1. Figure out the mount point of the `grafana-data` volume, with e.g. `docker volume ls` and then `docker volume inspect`. Let's say it ends up being `/var/lib/docker/volumes/bla-bla/_data`. This is where your live Grafana keeps its data on the host file system.
1. Stop Grafana, with `docker-compose stop dashboard`.
1. Move any existing data aside, with e.g. `sudo mv /var/lib/docker/volumes/bla-bla/_data{,_replaced_during_restore}`. You can also just remove it, if you like to live dangerously.
1. Move the backed up data to where the live Grafana can find it, with e.g. `sudo cp -r backup/grafana-data /var/lib/docker/volumes/bla-bla/_data`.
1. Depending on the Grafana version, [you may need to set some permissions manually](http://docs.grafana.org/installation/docker/#migration-from-a-previous-version-of-the-docker-container-to-5-1-or-later), e.g. `sudo chown -R 472:472 /var/lib/docker/volumes/bla-bla/_data`.
1. Start Grafana back up, with `docker-compose start dashboard`. Your Grafana instance should now have travelled back in time to its latest backup.

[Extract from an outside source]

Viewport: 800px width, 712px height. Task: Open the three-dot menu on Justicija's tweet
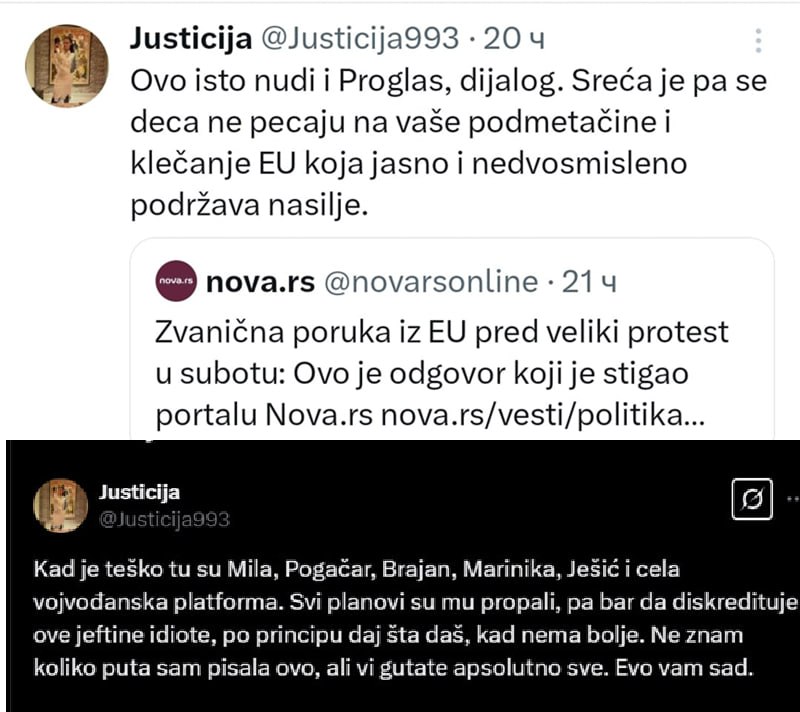tap(759, 41)
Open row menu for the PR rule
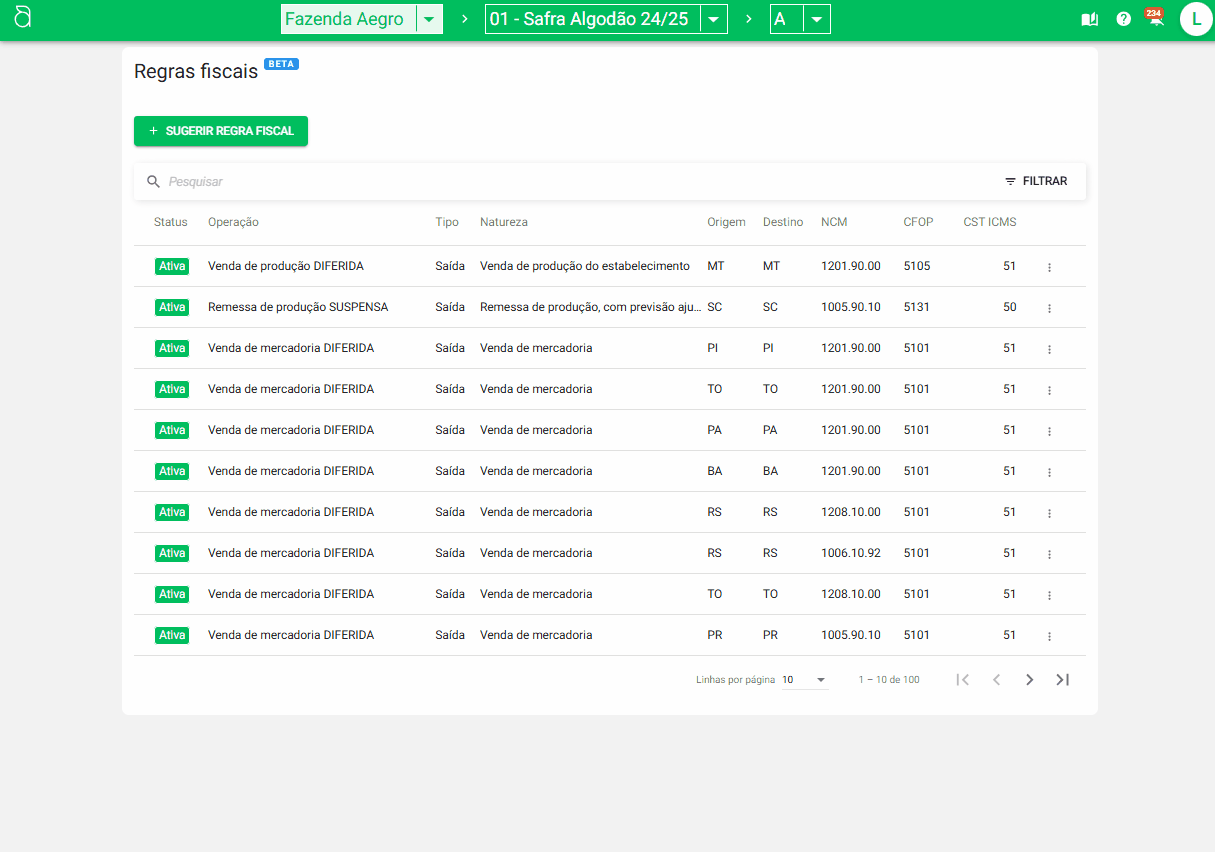 coord(1049,636)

### Backing up to remote host by means of SCP

You can also upload to your backups to a remote host by means of secure copy (SCP) based on SSH. To do so, [create an SSH key pair if you do not have one yet and copy the public key to the remote host where your backups should be stored.](https://foofunc.com/how-to-create-and-add-ssh-key-in-remote-ssh-server/) Then, start the backup container by setting the variables `SCP_HOST`, `SCP_USER`, `SCP_DIRECTORY`, and provide the private SSH key by mounting it into `/ssh/id_rsa`.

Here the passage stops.